* DOCUMENT SEGMENT
====
Here's some more background on our application. We utilize the DNS SDK ActiveX controls to allow radiologists to utilize voice recognition from within our product. We are using the activeX controls via Interop dll's in our C# project. I understand that C# is not officially supported by the DNS SDK, so if this is the problem we will have to go in a different direction.
At any rate, here are the steps we go through in launching our application.
1) Upon the form loading we initialize (not register) the following controls:
a. Dragon Engine control.
b. Drgon Microphone control.
c. Dragon Dictation Edit control.
2) We check the list of speakers in the dragon engine against the authenticated user, if found we set the engine's speaker property to the user.
3) Next we register the Microphone control by calling its .Register method.
4) We set 2 compatibility modules in the engine via the following calls:
a. .set_CompatibilityModule(DNSTools.DgnCompatibilityModuleConstants.dgncompmoduleEditControlSupport, this.Handle.ToInt32(), false);
b. .set_CompatibilityModule(DNSTools.DgnCompatibilityModuleConstants.dgncompmoduleNatText, this.Handle.ToInt32(), false);
5) We set the EngineUI property of the engine to dgnenguiTrayIcon.
6) We call the engine's .Register method.
7) We call the .Register method on the Dragon Dictation Edit control, passing in the handle to the textbox we want to use.
8.) We set the hWndActivate property of the Dragon Dictation Edit control to 0, so we can capture all audio regardless of whether our application has focus or not.
9) We turn the microphone control on.
====
* EXERCISE 1
Reproduce the Dragon SDK post word for word, from "At any rate, here" to "engine's .Register method.".
* EXERCISE 2
Write the next part of the post on the Dragon SDK startup steps, picking up right after its last line.

* EXERCISE DATA
====
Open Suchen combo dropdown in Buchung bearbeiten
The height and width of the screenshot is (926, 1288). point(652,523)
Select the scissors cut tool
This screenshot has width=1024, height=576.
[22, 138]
====
* WRITTEN ANSWER 1
At any rate, here are the steps we go through in launching our application.
1) Upon the form loading we initialize (not register) the following controls:
a. Dragon Engine control.
b. Drgon Microphone control.
c. Dragon Dictation Edit control.
2) We check the list of speakers in the dragon engine against the authenticated user, if found we set the engine's speaker property to the user.
3) Next we register the Microphone control by calling its .Register method.
4) We set 2 compatibility modules in the engine via the following calls:
a. .set_CompatibilityModule(DNSTools.DgnCompatibilityModuleConstants.dgncompmoduleEditControlSupport, this.Handle.ToInt32(), false);
b. .set_CompatibilityModule(DNSTools.DgnCompatibilityModuleConstants.dgncompmoduleNatText, this.Handle.ToInt32(), false);
5) We set the EngineUI property of the engine to dgnenguiTrayIcon.
6) We call the engine's .Register method.

* WRITTEN ANSWER 2
...The user dictates into our application and when they are done they click our Save button which does the following:
10) The GUI thread spawns a background thread that does the following:
a. Immediately calls the SnapshotSave method of the Dragon Dictation Edit control, passing in both an indexed file name and a wave file name. Both of these paths are on the local (client's) hard disk. It is this call which can take anywhere from 30 to 90 seconds depending on the machine.
b. We read the indexed file and the wave file from disk and store them in a custom object. This object is written back to disk and a completely different thread reads this object and sends it to our server.
11. Our main GUI thread hides the form. If all goes well on the background thread then the form is closed.
It is at this point that if the user immediately launches our application again then the microphone button looks like it is on, the engine looks like it is recognizing the users voice, but after 10 - 30 seconds, the microphone button switches to 'off' and all of the speech prior to that point is lost. On this second launch, we carry out the same steps as listed above.
I'm trying to spare any cumbersome details here, so please let me know if you have any questions.
Thanks again!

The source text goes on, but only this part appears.